PubMed ID:
14566920
Public Release Type:
Journal
Publication Year: 2003
Affiliation: The Biostatistics Center, The George Washington University, 6110 Executive Boulevard, Suite 750, Rockville, MD 20852, USA. jml@biostat.bsc.gwu.edu
DOI:
https://doi.org/10.1002/sim.1637
Authors:
Bautista OM,
Greenhouse SW,
Lachin JM
Studies:
Diabetes Control and Complications Trial
In many studies, a K degree of freedom large sample chi2 test is used to assess the effect of treatment on a multivariate response, such as an omnibus T2-like test of a difference between two treatment groups in any of K repeated measures. Alternately, a K df chi2 test may be used to test the equality of K+1 groups in a single outcome measure. Jennison and Turnbull (Biometrika 1991; 78: 133-141) describe group sequential chi2 and F-tests for normal errors linear models, and Proschan, Follmann and Geller (Statist. Med. 1994; 13: 1441-1452) describe group sequential tests for K+1 group comparisons. These methods apply to sequences of statistics that can be characterized as having an independent increments variance-covariance structure, thus simplifying the computation of the sequential variance-covariance matrix and the resulting sequential test boundaries. However, many commonly used statistics do not share this structure, including a Liang-Zeger (Biometrika 1986; 73: 13-22) GEE longitudinal analysis with an independence working correlation structure and a Wei-Lachin (J. Amer.
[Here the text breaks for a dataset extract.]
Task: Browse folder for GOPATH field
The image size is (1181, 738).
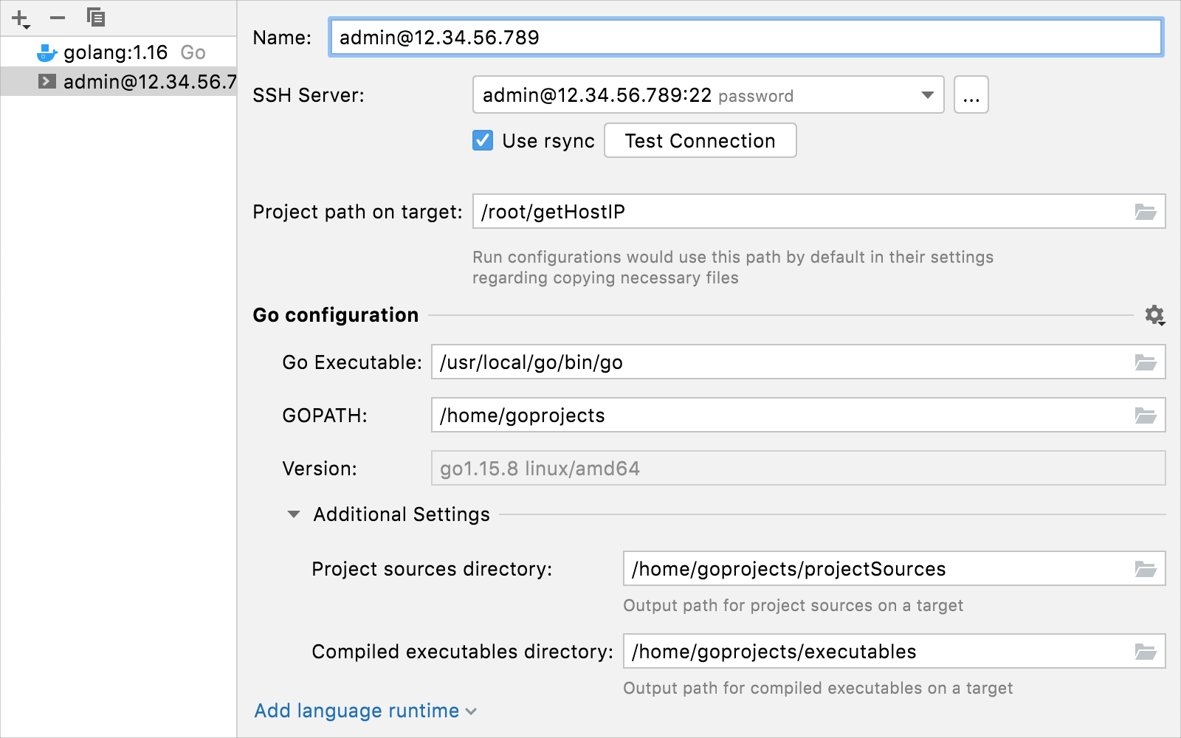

Statist. Assoc. 1984; 79: 653-661) multivariate Wilcoxon rank test, among others. For such analyses, this paper describes the computation of group sequential boundaries for the interim analysis of emerging results using K df tests that are expressed as quadratic forms in a statistics vector that is distributed as multivariate normal, at least asymptotically. We derive the elements of the covariance matrix of multiple successive K df chi2 statistics based on established theorems on the distribution of quadratic forms. This covariance matrix is estimated by augmenting the data from the successive interim analyses into a single analysis from which the component sequential tests and their variance-covariance matrix can then be extracted. Boundary values for the sequential statistics can then be computed using the method of Slud and Wei (J. Amer. Statist. Assoc. 1982; 77: 862-868) or using the alpha-spending function of Lan and DeMets (Biometrika 1983; 70: 659-663) with a surrogate measure of information. An example is presented using the analysis of repeated cholesterol measurements in a clinical trial.